EXERCISE GOAL:
List every line from the items below that contains the string "dimensions". Case counts, so match it letter for letter.

EXTRACTED RECORDS:
# # # # # # #

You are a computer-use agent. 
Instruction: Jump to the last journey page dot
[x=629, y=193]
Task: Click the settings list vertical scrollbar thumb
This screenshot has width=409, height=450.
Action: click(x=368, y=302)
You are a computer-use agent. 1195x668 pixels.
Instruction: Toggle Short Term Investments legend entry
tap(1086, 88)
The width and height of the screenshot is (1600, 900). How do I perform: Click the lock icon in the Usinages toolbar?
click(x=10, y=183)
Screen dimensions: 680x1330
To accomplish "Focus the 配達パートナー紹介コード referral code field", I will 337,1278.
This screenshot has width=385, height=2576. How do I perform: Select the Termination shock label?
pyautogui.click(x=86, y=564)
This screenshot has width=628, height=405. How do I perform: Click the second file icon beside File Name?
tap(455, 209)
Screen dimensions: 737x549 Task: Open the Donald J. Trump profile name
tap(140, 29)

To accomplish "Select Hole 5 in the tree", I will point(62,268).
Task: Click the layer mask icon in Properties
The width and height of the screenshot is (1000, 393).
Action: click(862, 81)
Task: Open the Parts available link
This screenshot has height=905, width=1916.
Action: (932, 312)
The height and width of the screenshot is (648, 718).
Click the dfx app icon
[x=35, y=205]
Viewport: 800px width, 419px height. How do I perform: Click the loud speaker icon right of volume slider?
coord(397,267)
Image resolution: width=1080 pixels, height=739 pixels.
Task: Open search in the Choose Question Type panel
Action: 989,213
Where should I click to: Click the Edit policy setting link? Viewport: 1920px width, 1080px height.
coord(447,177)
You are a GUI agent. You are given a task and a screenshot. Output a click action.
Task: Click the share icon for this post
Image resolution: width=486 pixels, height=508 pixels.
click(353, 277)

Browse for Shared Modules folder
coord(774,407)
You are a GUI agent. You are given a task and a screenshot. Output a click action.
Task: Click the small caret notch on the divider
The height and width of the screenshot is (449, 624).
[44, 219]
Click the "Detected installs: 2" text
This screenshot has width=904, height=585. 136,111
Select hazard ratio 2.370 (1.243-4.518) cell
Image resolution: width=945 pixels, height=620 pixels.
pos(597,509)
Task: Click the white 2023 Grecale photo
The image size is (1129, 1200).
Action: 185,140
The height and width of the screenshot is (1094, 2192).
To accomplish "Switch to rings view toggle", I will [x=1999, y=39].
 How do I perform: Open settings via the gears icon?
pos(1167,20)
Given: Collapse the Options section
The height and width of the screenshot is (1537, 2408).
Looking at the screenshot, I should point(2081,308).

# # # # # # #

THE SOLUTION:
Screen dimensions: 680x1330
Screen dimensions: 737x549 Task: Open the Donald J. Trump profile name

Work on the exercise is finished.